What is asked
1. In the passage on party manifesto pledges, what quota for women on major company boards would the Greens set?
2. Copy out the lines of the entries verbatim, beginning at the line that contains "Task: Click the Main unit block in diagram" and stopping after the line that contains "tap(374, 131)".

Passage to read
● ● ● ● ●

Labour also focuses on disability in the workplace, and would: require all employees be trained to better support disabled people; introduce a right to disability leave recorded and treated separately from sick leave; and recommend a new code of practice on reasonable adjustments including timescales for adjustments to be implemented.

Equality commitments in the Liberal Democrat manifesto include: extending protection for gender reassignment to cover gender identity and expression; recognition of non-binary gender identities; and outlawing caste discrimination. The Greens would tackle gender inequality by setting a 40% quota for women on major company boards, and support employers to “explore the benefits” of menstruation and menopausal leave.

Pay gap reporting

The Conservatives make no new promises to build upon or reform the gender pay gap reporting rules. They have also not mentioned any concrete plans to introduce publication of pay-gap data in relation to ethnicity (which has been subject to consultation), LGBT+ or disability.

Labour would make the state rather than individual employees responsible for enforcing equal pay legislation through their new Workers’ Protection Agency (above), which would work with HMRC. They would extend pay gap reporting to BAME groups, tackle pay discrimination on the basis of race, and introduce mandatory disability pay gap reporting for employers with over 250 employees.

The Liberal Democrats promise to build on existing gender pay gap reporting rules by also requiring larger employers to monitor and publish data on gender, BAME and LGBT+ employment levels and pay gaps. They would also make unconscious bias training a condition receiving public funds.

The Greens would require all large and medium-size companies to carry out equal pay audits and redress any inequality uncovered, and change the law to make it easier to take action against employers in unequal pay cases.

Work and families

The Conservatives say they will “encourage” flexible working arrangements, and consult about making this the default unless employers have a “good reason”. There are no further details on how this would differ from the current right to request flexible working. The manifesto includes a commitment to legislate to allow parents to take extended leave for neonatal care (following a consultation published in July). The Conservatives also promise to look at ways to make it easier for fathers to take paternity leave and extend the entitlement to leave for unpaid carers to a week.

● ● ● ● ●

Items
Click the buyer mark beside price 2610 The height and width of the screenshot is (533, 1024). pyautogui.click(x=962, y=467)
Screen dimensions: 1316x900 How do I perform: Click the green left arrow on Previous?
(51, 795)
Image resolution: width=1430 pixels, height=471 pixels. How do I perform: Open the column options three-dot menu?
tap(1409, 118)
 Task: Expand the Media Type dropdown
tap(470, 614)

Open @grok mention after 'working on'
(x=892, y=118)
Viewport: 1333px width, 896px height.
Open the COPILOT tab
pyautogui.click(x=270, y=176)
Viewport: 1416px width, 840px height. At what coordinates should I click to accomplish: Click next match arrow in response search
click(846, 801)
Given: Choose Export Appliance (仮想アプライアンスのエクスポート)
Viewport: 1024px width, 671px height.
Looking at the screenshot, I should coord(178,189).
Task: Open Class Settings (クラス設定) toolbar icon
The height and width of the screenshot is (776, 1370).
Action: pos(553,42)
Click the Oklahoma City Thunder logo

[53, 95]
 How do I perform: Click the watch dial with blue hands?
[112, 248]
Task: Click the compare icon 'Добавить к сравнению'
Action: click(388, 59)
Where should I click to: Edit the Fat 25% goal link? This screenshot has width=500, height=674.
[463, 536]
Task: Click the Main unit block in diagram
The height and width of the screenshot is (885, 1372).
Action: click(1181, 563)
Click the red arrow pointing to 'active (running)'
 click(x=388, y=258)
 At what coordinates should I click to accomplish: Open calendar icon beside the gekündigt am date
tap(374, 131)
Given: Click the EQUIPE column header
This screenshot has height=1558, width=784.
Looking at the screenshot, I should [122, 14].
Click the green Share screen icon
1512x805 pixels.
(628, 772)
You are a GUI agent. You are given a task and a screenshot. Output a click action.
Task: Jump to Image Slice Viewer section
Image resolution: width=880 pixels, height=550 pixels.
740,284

● ● ● ● ●

Per-task outputs
1. A 40% quota.

2.
Task: Click the Main unit block in diagram
The height and width of the screenshot is (885, 1372).
Action: click(1181, 563)
Click the red arrow pointing to 'active (running)'
 click(x=388, y=258)
 At what coordinates should I click to accomplish: Open calendar icon beside the gekündigt am date
tap(374, 131)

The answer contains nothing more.